Ce style particulier décrit aussi des sentiments puissants qui ne s'embarrassent pas de paraître raisonnables ou de former un tout cohérents, ils suivent juste le cours sinueux des pensées.





* La Mort de M. Golouja *



C'est l'histoire d'un homme qui descend par hasard d'un train dans une petite ville sans intérêt. (Déjà vu ?) Les habitants se demandent pourquoi il a choisi leur ville ennuyeuse pour passer ses vacances. Il ment pour se rendre intéressant en disant qu'il a choisi cette ville pour se donner la mort.

Comme il ne se passe jamais rien dans ce village, les habitants se réjouissent qu'il arrive enfin quelque chose de dramatique qui les sorte de leur morosité constante.

Cela devient un jeu de plus en plus malsain...



Moins d'action et plus d'humour, avec encore une fois un suspense rampant tandis que l'étau se resserre très progressivement sur lui.



Encore une fois, j'aime énormément le style épuré, onirique et sensitif. Il y a en plus une bonne dose de fantastique et de mystère.



Les deux nouvelles ont beau être assez courtes (une soixantaine de pages chacune), on trouve des ressemblances évidentes entre les deux, comme des variations autour d'un même thème, aussi bien dans la narration que les idées.

Par exemple, le personnage principal descend par hasard d'un train au début, les deux intrigues qui dévoilent très rapidement que la mort est une issue probable, l'intérêt élevé au niveau d'absurdité que la foule accorde au personnage...

Cela peut s'avérer être des manières un peu faciles de construire la narration.
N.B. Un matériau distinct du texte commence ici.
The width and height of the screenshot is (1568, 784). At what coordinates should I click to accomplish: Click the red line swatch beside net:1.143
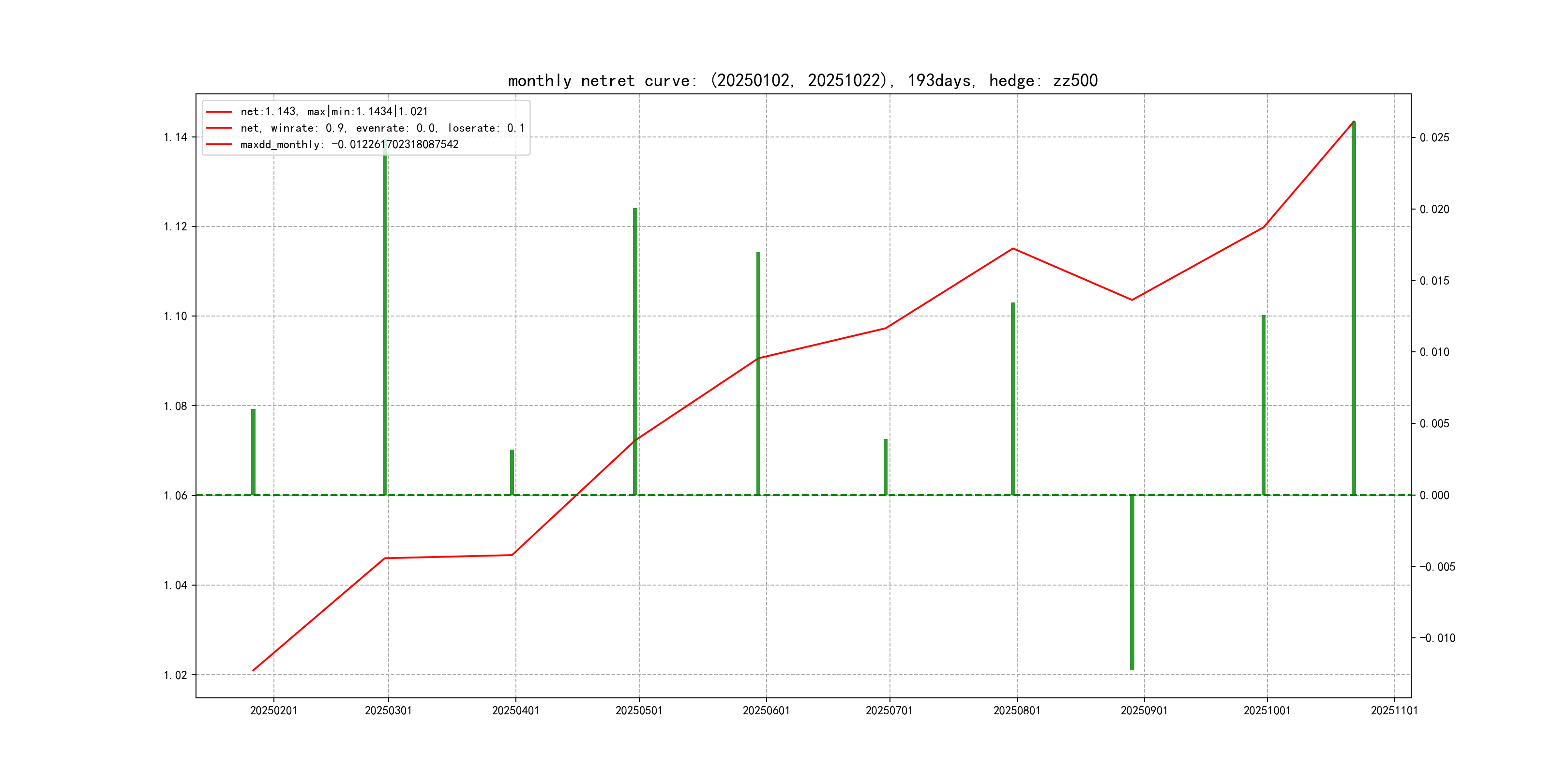[x=219, y=111]
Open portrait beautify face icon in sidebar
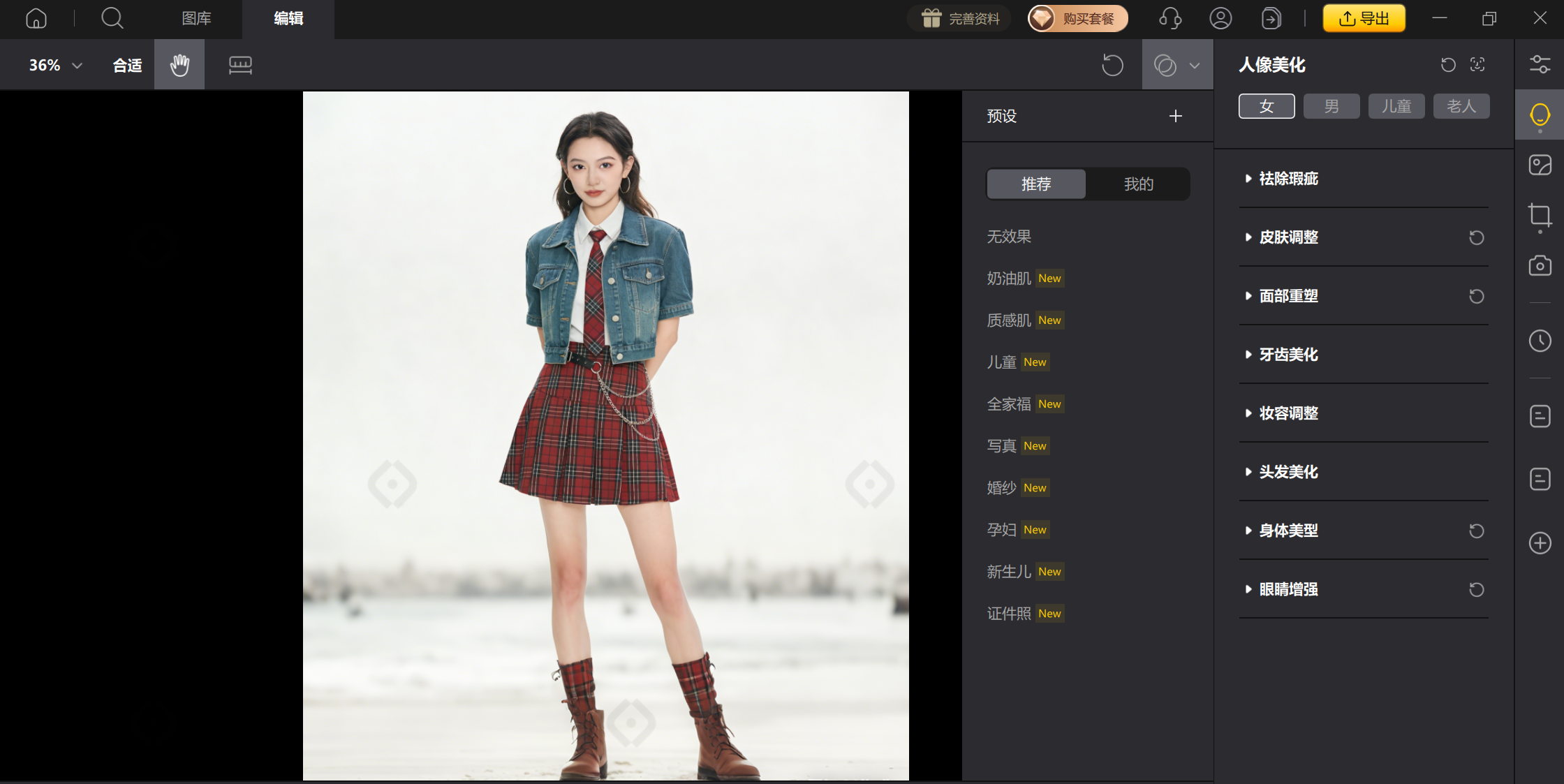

Je me demande si ces éléments avaient un sens particulier pour l'auteur, vu que les deux personnages partagent aussi avec l'auteur le fait d'être un Serbe né au Monténégro.



Il y a quelques passages un peu misogynes. C'est tellement caricaturé que ça en devient presque drôle. En fait, il parle des femmes un peu comme des extraterrestres qu'il ne connaîtrait pas bien et essaierait maladroitement de décrire. La caricature tombe à côté.

Après, les hommes ne sont pas non plus décrits méliorativement. C'est une satire, les femmes et les hommes sont tous deux moqués mais différemment.



* Conclusion *



Ça m'arrive très rarement d'être fan, ou ne serait-ce que sensible à un style d'écriture. Je n'en ai souvent pas grand chose à faire tant que cela reste compréhensible. Mais là c'est inédit pour moi, je suis complètement fan de cette plume. C'est sans aucun doute très subjectif.

En tout cas, en plus de l'aspect d'allégorie onirique et satirique qui me plaît beaucoup, c'est le style qui me fera revenir vers ces nouvelles et découvrir les (malheureusement trop peu nombreuses) autres œuvres de l'auteur.